WFRG-FM
- Utica, New York; United States;
- Broadcast area: Utica-Rome, New York
- Frequency: 104.3 MHz
- Branding: Big Frog 104

Programming
- Format: Country
- Affiliations: Compass Media Networks Westwood One

Ownership
- Owner: Townsquare Media; (Townsquare Media Licensee of Utica/Rome, Inc.);
- Sister stations: WIBX, WODZ-FM, WOUR, WLZW

History
- First air date: October 10, 1948; 77 years ago (as WRUN-FM)
- Former call signs: WRUN-FM (1948–1976) WKGW (1976–1993) WKFM (1993)
- Call sign meaning: "Frog"

Technical information
- Licensing authority: FCC
- Facility ID: 50362
- Class: B
- ERP: 100,000 watts
- HAAT: 139 meters

Links
- Public license information: Public file; LMS;
- Webcast: Listen Live
- Website: bigfrog104.com

= WFRG-FM =

WFRG-FM (104.3 MHz), branded as Big Frog 104, is a country music radio station licensed to Utica, New York. Owned by Townsquare Media as part of a cluster with news-talk station WIBX, hot AC-formatted WLZW, classic hits-formatted WODZ and classic rock-formatted WOUR, it bills itself as "Central New York’s #1 For New Country".

==History==
104.3 FM in Utica signed on the air in 1948 as WRUN-FM, a simulcast of AM station WRUN. In 1976 the station changed callsigns to WKGW and began airing an adult contemporary format under the name KG-104 then Magic 104. For many years, they were the market leading AC station, outlasting competitor WUUU in this format. In its later years, the name was changed to back to KG-104. Their market leading status would not last though. In 1989, now-sister station WLZW switched to an adult contemporary format, and toppled KG-104 from its market-leader status. In 1993, WKGW assumed the classic rock format and call letters of WKFM. These were formerly heard in the Syracuse market on 104.7 FM, which had changed to country-formatted B104.7 on June 1, 1993.

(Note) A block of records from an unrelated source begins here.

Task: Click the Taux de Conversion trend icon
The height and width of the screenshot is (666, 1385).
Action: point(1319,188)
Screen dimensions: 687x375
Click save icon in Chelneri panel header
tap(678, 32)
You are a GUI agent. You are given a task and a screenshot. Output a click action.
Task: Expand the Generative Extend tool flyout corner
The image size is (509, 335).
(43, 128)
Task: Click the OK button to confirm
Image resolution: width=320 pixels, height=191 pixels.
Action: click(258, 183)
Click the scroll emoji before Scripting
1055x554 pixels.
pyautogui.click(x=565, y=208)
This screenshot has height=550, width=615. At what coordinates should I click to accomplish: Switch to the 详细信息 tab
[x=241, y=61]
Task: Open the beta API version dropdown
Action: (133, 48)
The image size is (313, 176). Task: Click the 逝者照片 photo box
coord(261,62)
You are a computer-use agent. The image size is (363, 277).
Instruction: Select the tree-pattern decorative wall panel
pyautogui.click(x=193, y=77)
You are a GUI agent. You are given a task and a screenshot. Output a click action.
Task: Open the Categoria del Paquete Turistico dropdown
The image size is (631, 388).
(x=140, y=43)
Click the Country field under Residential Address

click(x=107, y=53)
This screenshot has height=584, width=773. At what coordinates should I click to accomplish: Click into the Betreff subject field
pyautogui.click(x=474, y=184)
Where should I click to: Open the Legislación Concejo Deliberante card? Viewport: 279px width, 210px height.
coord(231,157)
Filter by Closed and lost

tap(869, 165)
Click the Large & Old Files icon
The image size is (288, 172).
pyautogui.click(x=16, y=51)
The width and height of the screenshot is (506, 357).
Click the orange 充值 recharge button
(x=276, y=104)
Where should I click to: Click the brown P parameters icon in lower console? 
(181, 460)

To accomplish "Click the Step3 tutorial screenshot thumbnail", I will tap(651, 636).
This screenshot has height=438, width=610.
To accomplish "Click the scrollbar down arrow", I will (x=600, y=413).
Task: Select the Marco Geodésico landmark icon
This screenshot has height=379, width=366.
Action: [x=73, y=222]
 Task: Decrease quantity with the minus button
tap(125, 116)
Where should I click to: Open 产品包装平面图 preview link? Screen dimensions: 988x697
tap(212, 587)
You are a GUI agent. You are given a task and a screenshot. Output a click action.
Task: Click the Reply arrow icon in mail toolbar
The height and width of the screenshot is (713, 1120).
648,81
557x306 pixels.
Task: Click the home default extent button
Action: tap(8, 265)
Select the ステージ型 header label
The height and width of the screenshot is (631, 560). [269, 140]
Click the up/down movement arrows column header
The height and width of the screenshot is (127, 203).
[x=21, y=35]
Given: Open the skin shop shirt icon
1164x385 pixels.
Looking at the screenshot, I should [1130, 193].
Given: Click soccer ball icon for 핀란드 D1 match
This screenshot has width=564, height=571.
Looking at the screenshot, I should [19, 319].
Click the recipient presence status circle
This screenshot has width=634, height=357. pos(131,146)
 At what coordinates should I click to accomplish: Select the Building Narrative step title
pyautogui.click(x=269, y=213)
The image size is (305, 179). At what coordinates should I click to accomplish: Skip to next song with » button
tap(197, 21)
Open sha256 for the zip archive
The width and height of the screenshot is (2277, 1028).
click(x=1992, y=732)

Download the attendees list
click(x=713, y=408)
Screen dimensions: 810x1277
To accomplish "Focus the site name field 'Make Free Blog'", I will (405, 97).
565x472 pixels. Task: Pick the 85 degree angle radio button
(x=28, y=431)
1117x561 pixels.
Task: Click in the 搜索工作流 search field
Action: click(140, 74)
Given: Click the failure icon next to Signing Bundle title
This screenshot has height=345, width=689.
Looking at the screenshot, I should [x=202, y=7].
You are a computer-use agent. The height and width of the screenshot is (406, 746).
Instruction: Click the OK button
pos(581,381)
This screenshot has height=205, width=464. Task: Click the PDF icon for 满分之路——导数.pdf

The country music format now heard on WFRG actually began on 95.9 FM (then 96.1 (now WODZ)) as "96 Frog". As part of an April Fool's Day gimmick, 96 Frog swapped frequencies with then-WKFM that day. The improved signal strength was so popular that, following the bankruptcy and shutdown of WKFM, the station applied for a frequency reassignment. When it was granted by the FCC, WFRG began calling itself Big Frog 104.

WFRG was previously owned by Forever Broadcasting (hence the "Big Frog" branding) but was sold to Regent Broadcasting (now Townsquare Media) in August 1999.

==Programming==
In addition to the frog-themed local jocks used in most Froggy stations, WFRG also airs the syndicated programs Danny Wright, Retro Country USA, American Country Countdown and Taste of Country Nights.